Se por um lado temos a maior parte da população carente de acesso à serviços de saúde de qualidade, levando ao subdiagnóstico da grande maioria dos transtornos mentais, incluindo os transtornos do neurodesenvolvimento, por outro lado temos uma massa de adolescentes, adultos jovens e adultos se identificando com sinais e sintomas compartilhados de forma leviana em redes sociais.
Sim, é verdade, muitos adultos que passaram uma vida (principalmente infância e adolescência) sendo negligenciados em suas dificuldades e desadaptações, ao entrarem em contato com as informações identificaram uma série de comportamentos e padrões de funcionamento similares aos seus. A partir disso puderam buscar profissionais qualificados e finalmente encontraram respostas para sua identidade, inclusive podendo buscar estratégias terapêuticas adequadas. O diagnóstico pode e deve ser libertador.
Porém um diagnóstico superficial baseado em checklists pode ser uma “resposta simplória para um problema complexo”. Muitas histórias de vida marcadas por dificuldades sociais, sofrimentos, rupturas de vínculos afetivos, dificuldades de encarar os dilemas da vida adulta estão sendo incorretamente embalados com o nome de Autismo. Posso afirmar que a construção de um diagnóstico de TEA na vida adulta é complexo e leva tempo, pois se não foi diagnosticado antes é possível que os sinais tenham sido menos evidentes desde o princípio, que muitos sinais estejam mascarados por anos de estratégias de adaptação e que os dados sobre infância sejam pouco acessíveis.

********

ENUNCIADO 1: De acordo com o texto sobre diagnóstico de autismo em adultos, o que pode ser um diagnóstico superficial baseado em checklists?
ENUNCIADO 2: Transcreva do texto sobre diagnóstico de autismo em adultos o trecho que começa nas palavras "Se por um lado" e termina depois de "deve ser libertador.".
A listagem vem de uma fonte diferente da do texto.

(Dados armazenados)
********

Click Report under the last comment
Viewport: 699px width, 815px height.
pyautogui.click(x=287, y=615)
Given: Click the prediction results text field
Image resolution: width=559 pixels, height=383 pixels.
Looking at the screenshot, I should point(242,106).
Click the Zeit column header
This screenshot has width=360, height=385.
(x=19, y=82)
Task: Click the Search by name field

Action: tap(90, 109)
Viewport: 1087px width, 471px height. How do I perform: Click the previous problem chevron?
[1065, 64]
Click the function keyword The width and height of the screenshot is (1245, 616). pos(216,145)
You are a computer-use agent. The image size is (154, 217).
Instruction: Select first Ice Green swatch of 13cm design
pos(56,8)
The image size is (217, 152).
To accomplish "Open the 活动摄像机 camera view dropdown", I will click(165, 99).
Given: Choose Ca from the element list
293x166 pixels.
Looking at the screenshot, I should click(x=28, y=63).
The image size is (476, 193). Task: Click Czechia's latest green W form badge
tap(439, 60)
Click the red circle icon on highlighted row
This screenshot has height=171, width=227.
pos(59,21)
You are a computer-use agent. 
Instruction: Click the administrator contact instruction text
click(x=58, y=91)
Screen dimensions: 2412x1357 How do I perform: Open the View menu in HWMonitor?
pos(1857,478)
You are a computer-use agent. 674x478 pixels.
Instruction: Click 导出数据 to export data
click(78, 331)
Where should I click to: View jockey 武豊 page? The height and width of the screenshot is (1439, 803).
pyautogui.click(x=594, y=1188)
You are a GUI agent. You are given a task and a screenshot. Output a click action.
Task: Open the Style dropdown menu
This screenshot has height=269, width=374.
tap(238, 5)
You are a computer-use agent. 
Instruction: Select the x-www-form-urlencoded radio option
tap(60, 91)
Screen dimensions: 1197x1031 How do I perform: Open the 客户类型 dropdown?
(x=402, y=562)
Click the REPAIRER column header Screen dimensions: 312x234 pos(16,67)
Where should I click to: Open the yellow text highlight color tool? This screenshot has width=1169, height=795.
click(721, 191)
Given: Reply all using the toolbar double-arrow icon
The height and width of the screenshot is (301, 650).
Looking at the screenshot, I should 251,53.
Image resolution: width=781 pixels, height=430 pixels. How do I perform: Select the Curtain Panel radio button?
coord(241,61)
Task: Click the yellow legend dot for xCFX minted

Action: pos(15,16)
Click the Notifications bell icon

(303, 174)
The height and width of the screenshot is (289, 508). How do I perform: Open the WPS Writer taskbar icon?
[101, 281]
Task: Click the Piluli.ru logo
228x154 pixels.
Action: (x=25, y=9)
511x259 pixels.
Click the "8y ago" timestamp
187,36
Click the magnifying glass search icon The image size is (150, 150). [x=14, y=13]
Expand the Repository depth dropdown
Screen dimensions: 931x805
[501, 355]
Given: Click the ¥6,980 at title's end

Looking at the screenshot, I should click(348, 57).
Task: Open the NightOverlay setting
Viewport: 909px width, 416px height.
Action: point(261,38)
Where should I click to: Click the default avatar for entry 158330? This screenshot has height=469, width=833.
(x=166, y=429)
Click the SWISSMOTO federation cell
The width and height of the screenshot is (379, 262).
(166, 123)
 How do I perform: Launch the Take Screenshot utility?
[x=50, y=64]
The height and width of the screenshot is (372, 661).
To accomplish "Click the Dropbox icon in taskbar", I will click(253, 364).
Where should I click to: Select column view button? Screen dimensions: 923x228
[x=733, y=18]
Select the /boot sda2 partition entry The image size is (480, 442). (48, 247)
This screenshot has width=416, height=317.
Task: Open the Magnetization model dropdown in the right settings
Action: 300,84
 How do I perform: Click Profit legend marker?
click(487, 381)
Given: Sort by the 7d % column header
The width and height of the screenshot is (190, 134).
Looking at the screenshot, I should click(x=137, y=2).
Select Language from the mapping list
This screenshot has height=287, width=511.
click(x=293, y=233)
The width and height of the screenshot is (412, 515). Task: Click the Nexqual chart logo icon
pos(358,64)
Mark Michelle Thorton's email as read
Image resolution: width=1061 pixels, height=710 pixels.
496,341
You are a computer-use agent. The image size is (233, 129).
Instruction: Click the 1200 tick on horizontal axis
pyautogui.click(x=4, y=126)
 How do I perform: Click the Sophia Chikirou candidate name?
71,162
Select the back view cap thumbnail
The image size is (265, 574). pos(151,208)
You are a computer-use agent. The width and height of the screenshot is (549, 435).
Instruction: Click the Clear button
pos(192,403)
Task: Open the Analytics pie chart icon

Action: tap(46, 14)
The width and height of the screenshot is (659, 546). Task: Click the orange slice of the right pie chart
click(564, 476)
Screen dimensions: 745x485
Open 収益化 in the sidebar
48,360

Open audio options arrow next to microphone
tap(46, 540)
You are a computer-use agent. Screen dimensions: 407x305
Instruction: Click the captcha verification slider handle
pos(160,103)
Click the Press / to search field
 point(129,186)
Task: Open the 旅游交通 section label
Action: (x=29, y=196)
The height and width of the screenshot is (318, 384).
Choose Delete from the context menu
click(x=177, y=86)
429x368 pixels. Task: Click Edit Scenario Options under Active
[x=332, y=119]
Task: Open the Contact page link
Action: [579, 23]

********

ESPAÇO DA RESPOSTA 1: Uma “resposta simplória para um problema complexo”.

ESPAÇO DA RESPOSTA 2:
Se por um lado temos a maior parte da população carente de acesso à serviços de saúde de qualidade, levando ao subdiagnóstico da grande maioria dos transtornos mentais, incluindo os transtornos do neurodesenvolvimento, por outro lado temos uma massa de adolescentes, adultos jovens e adultos se identificando com sinais e sintomas compartilhados de forma leviana em redes sociais.
Sim, é verdade, muitos adultos que passaram uma vida (principalmente infância e adolescência) sendo negligenciados em suas dificuldades e desadaptações, ao entrarem em contato com as informações identificaram uma série de comportamentos e padrões de funcionamento similares aos seus. A partir disso puderam buscar profissionais qualificados e finalmente encontraram respostas para sua identidade, inclusive podendo buscar estratégias terapêuticas adequadas. O diagnóstico pode e deve ser libertador.